BEGIN Task input

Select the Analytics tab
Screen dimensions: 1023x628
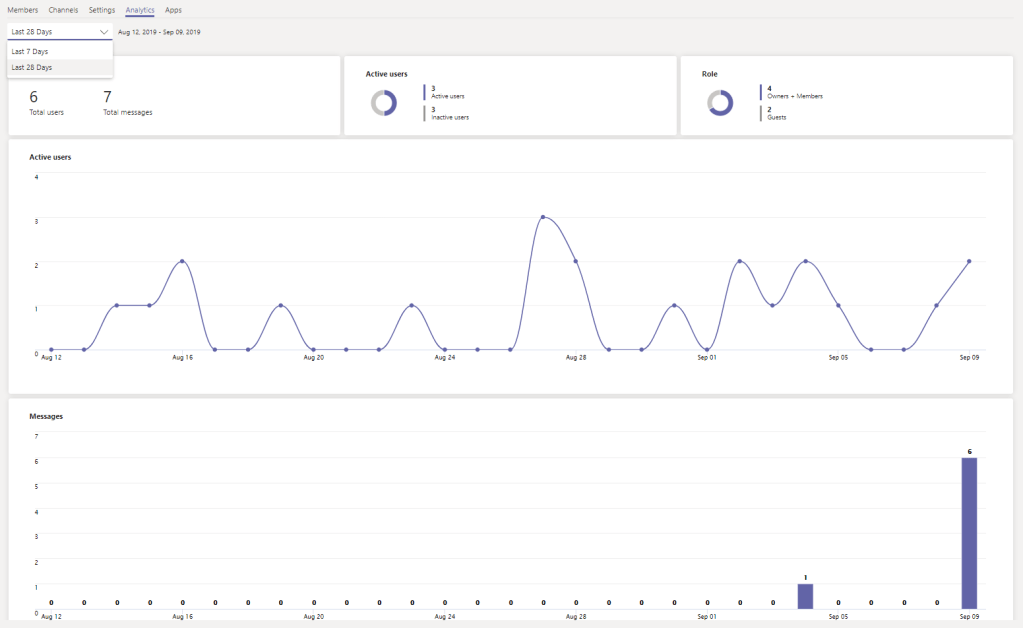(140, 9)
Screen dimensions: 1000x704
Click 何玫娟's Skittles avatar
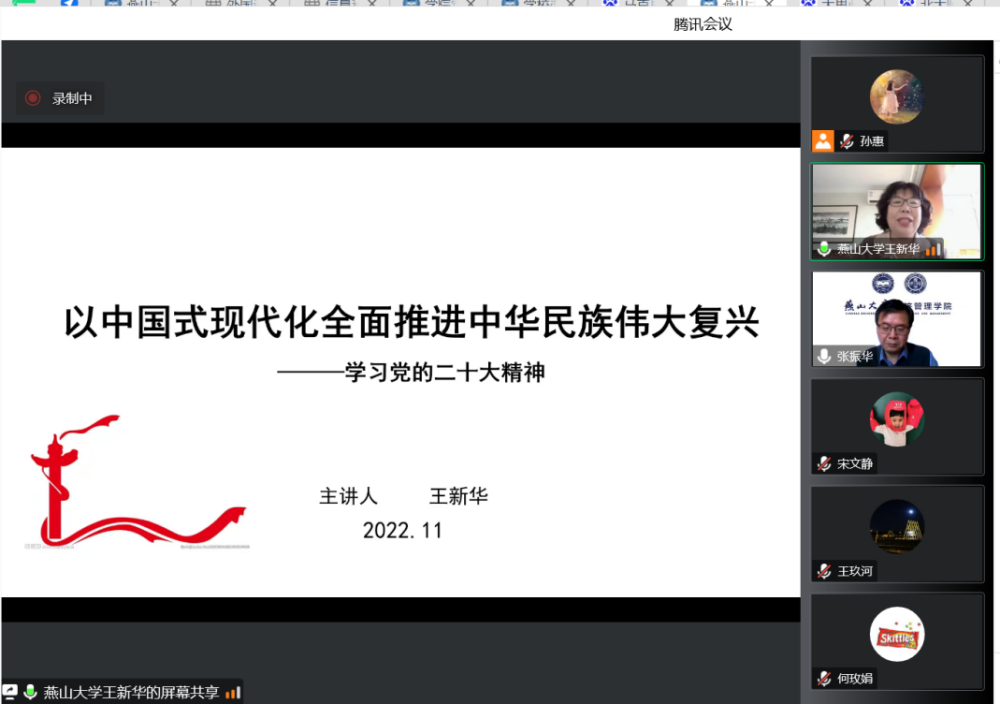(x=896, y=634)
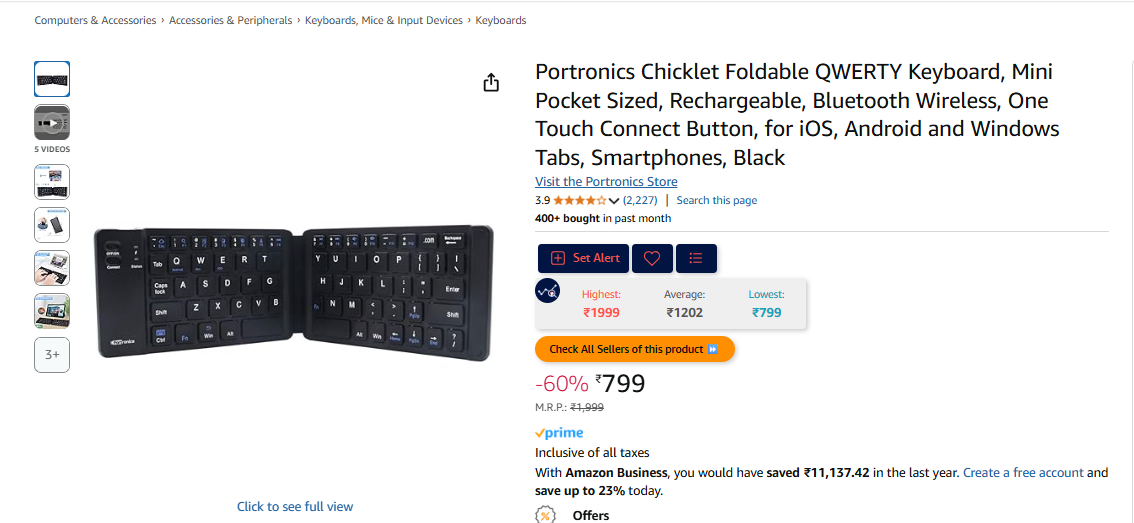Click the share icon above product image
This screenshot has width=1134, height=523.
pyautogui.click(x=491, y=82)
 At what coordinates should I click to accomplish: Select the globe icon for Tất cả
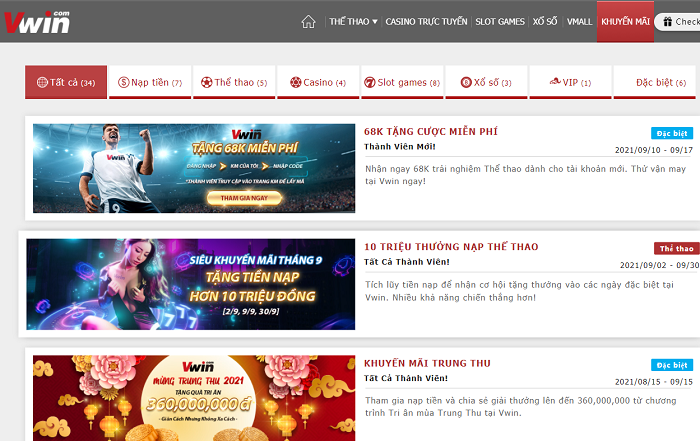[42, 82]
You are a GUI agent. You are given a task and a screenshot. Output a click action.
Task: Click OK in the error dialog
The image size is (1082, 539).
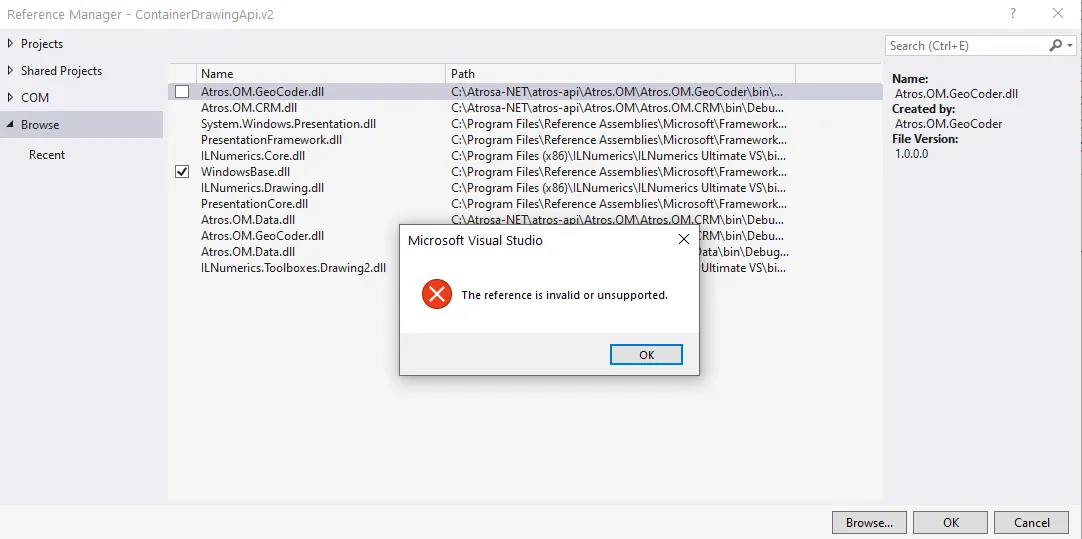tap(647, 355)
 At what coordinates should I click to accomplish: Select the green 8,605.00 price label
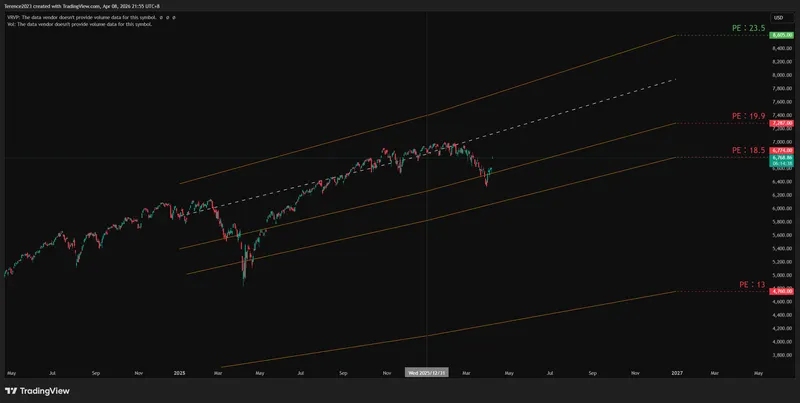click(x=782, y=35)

END Task input
BEGIN Task input

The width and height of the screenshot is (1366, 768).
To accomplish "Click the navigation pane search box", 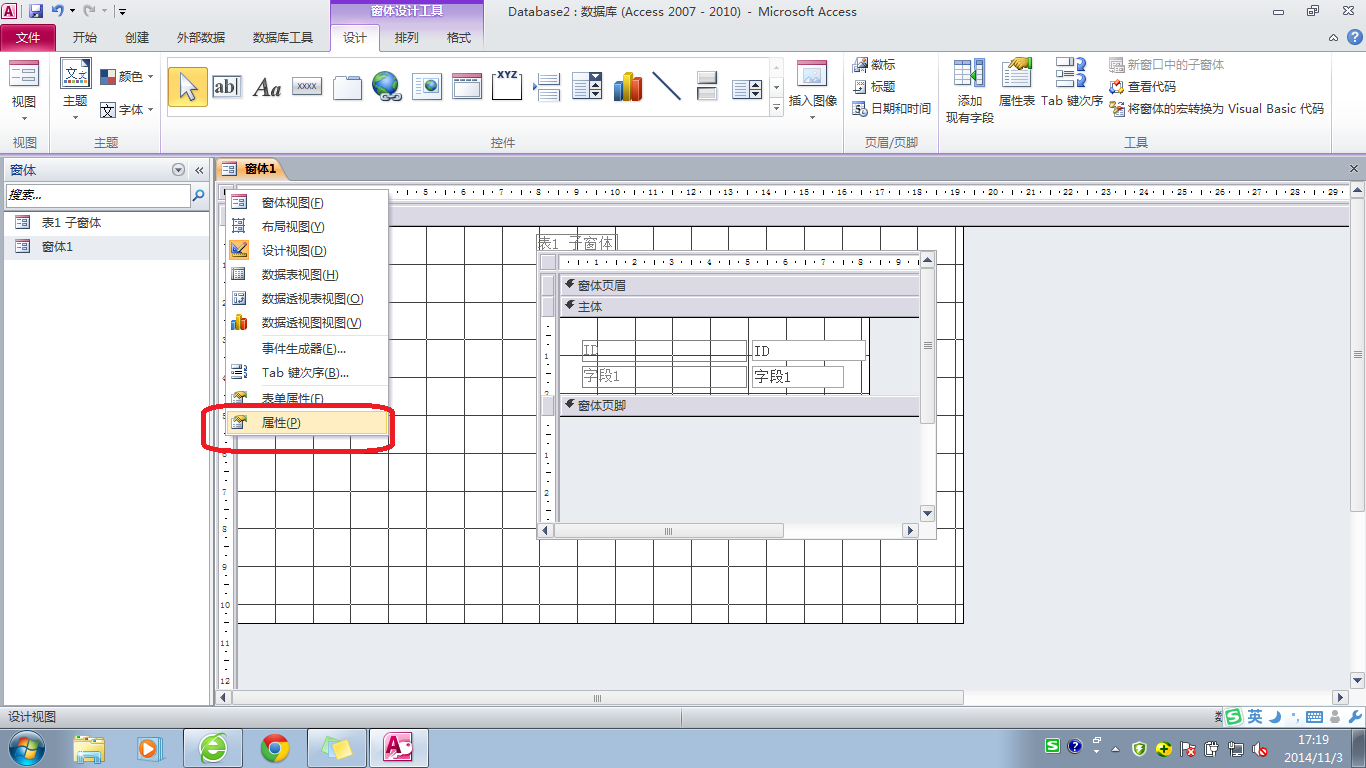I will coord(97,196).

END Task input

● **Try it**
Only one stretch of the listing is wanted: the lines starting at the one with "Screen dimensions: 1023x628" and ending at the one with "You are a GUI", copied exactly and free of pictures.

● **Finished exercise**
Screen dimensions: 1023x628
(140, 9)
Screen dimensions: 1000x704
Click 何玫娟's Skittles avatar
(x=896, y=634)
Click the share icon above product image
This screenshot has width=1134, height=523.
pyautogui.click(x=491, y=82)
 At what coordinates should I click to accomplish: Select the globe icon for Tất cả
[42, 82]
You are a GUI agent. You are given a task and a screenshot. Output a click action.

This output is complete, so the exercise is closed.